A gauge of new orders received by factories rose to 56.0 last month from 55.8 in May.
In a third report, the Commerce Department said construction spending increased 0.8 percent to an annual rate of $1.04 trillion, the highest level since October 2008.
The reports added to robust data on employment, consumer spending, consumer confidence and housing, in suggesting that growth was gaining steam after gross domestic product shrank at a 0.2 percent annual rate in the first quarter.
The economy was hit by bad weather, port disruptions, a strong dollar and spending cuts in the energy sector at the start of the year. U.S. stocks extended gains on the data, while prices for U.S. Treasury debt fell. The dollar rose against a basket of currencies.
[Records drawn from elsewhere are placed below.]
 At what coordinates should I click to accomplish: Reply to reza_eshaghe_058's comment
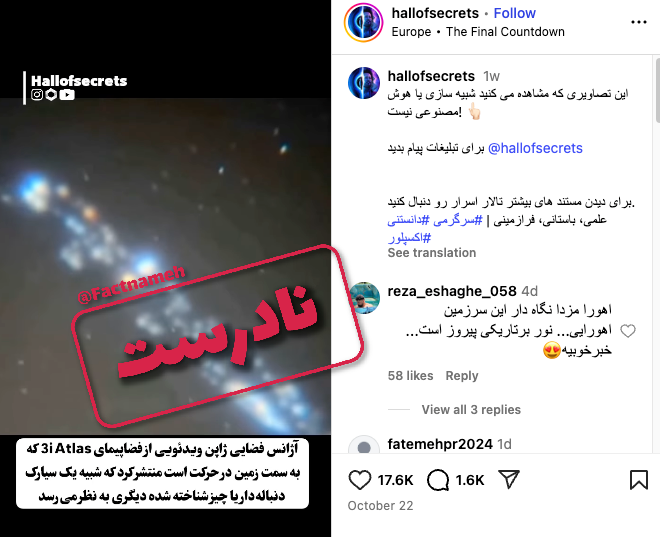point(462,375)
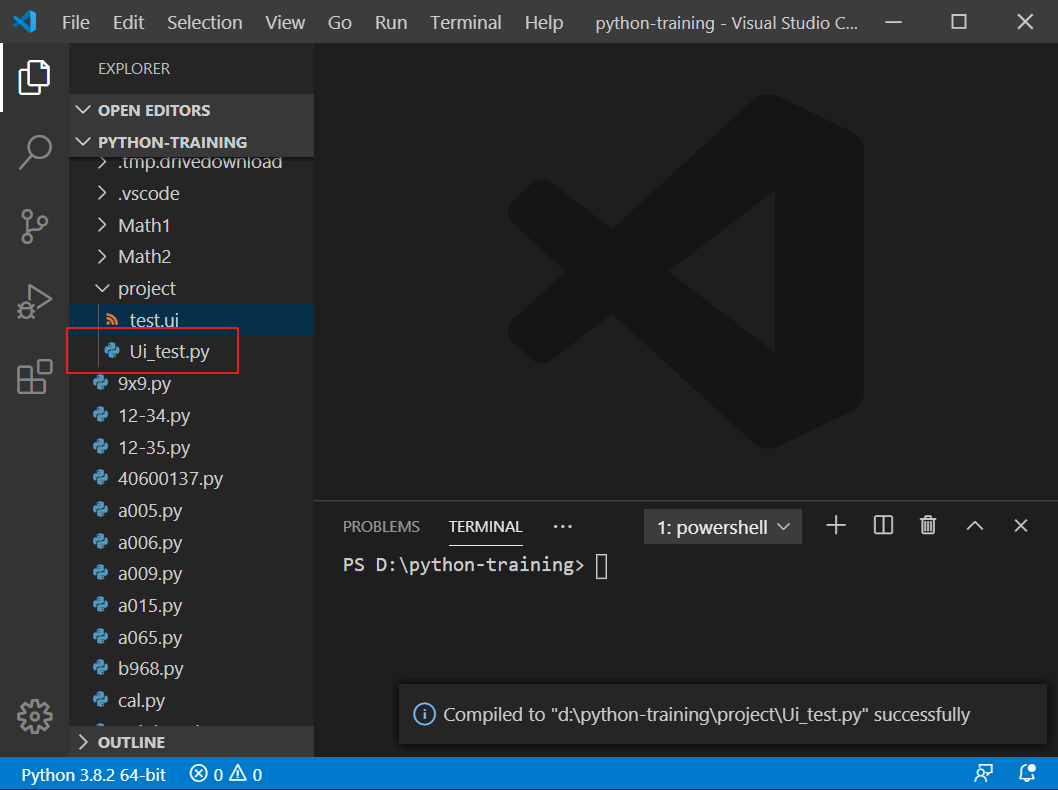Open the Run and Debug icon
This screenshot has height=790, width=1058.
35,301
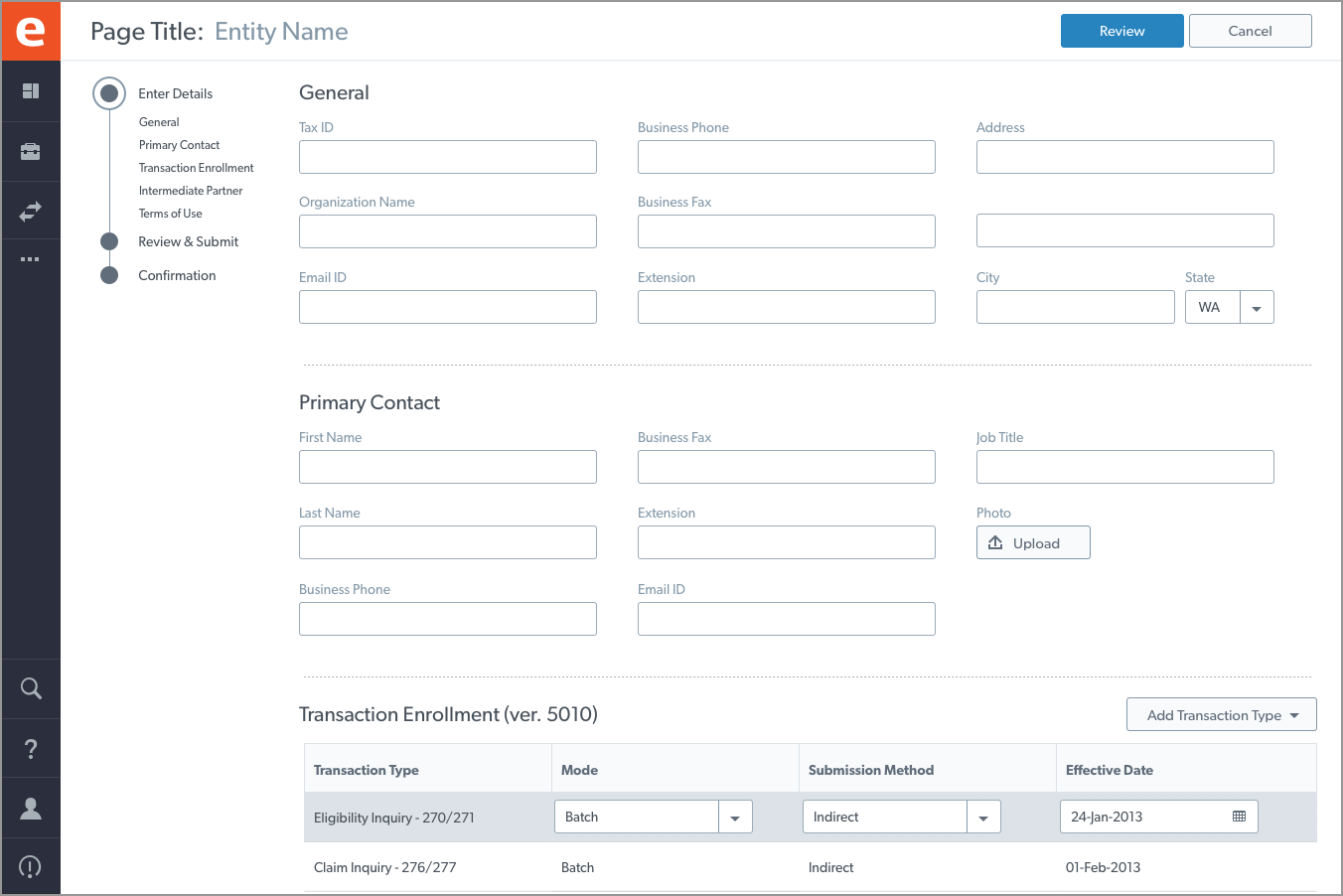Open the Effective Date calendar picker

1239,817
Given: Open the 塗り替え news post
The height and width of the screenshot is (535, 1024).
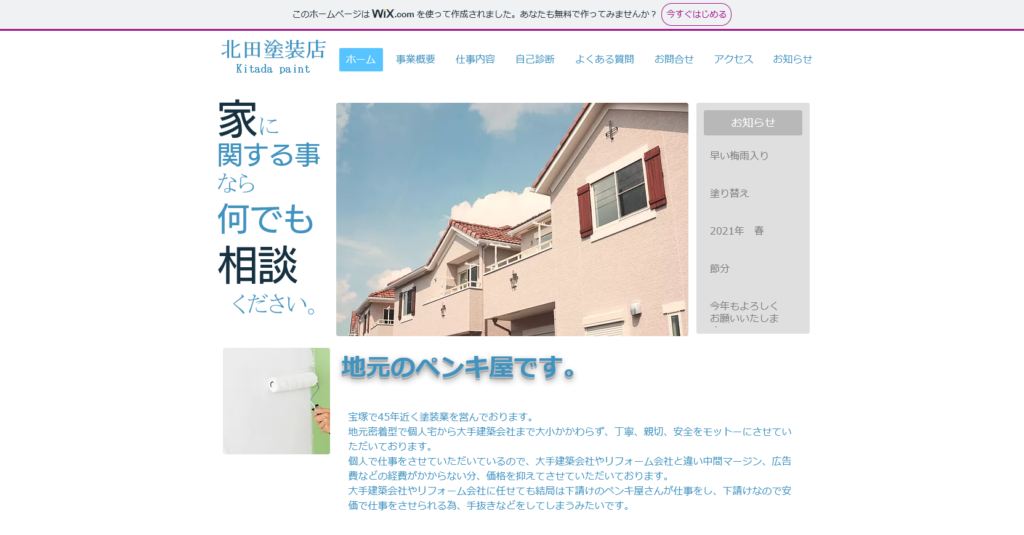Looking at the screenshot, I should [729, 193].
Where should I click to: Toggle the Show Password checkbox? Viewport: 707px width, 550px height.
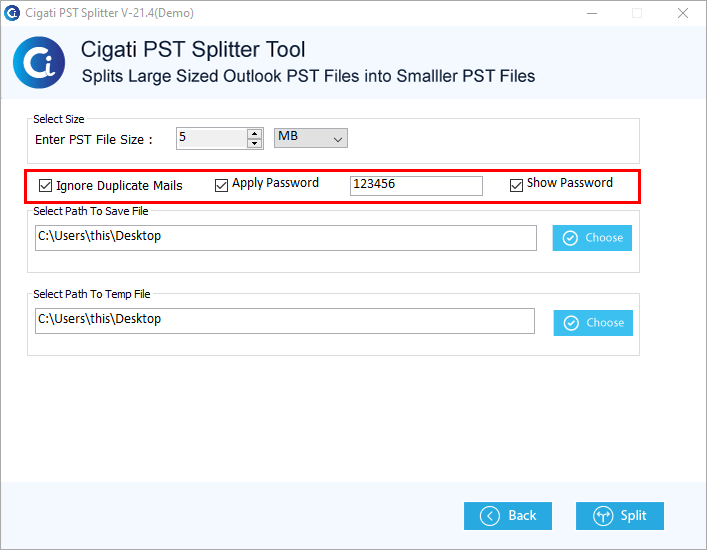[516, 185]
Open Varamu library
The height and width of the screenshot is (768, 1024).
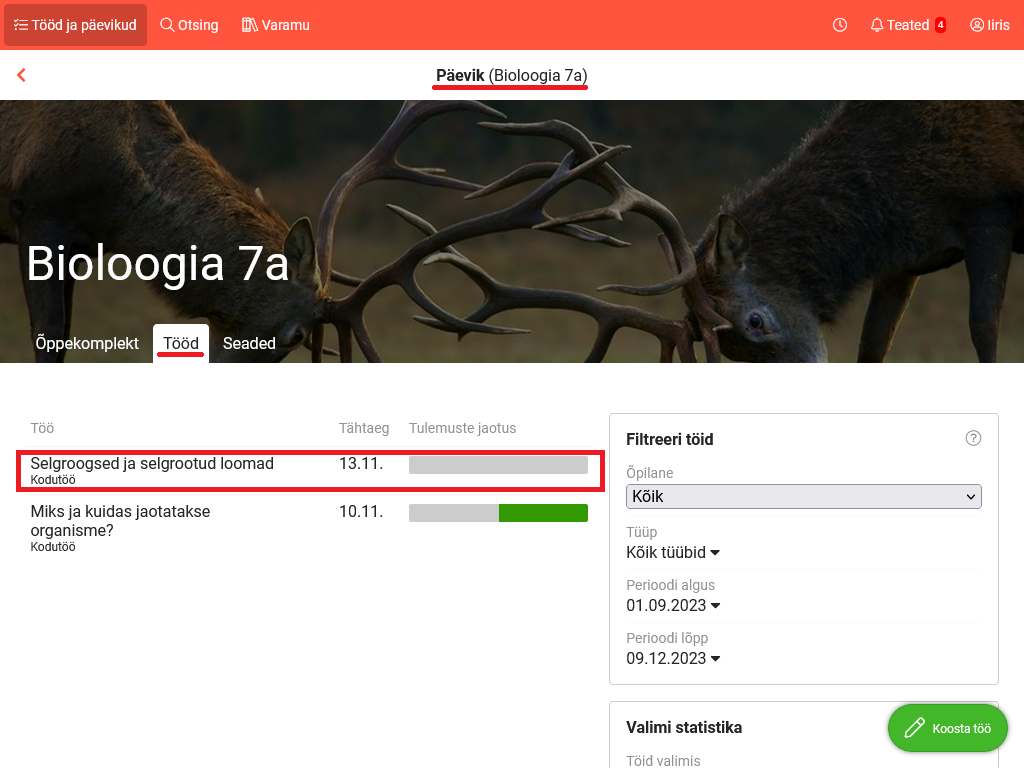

The improvement in the ADP report last month was led by small businesses and the services sector. Employers with fewer than 50 workers added 120,000 jobs last month, while services providers hired 225,000 people, the most since November.
Other sectors showing strength included professional and business services, which added 61,000, also the most since December, and trade, transportation and utilities, which added 50,000 to keep pace with May's gains.
Earlier on Wednesday, the Mortgage Bankers Association reported a drop in applications for home purchase loans and refinancings of existing mortgages in the latest week. That coincided with an increase in the average rate on a 30-year fixed-rate mortgage to 4.26 percent, the highest level since last October.
U.S. auto sales, often an early snapshot into consumer spending each month, are expected to rise about 5 percent for the industry in June. Truck and SUV sales will again grow at a faster pace than sedans, aided by the low gasoline prices.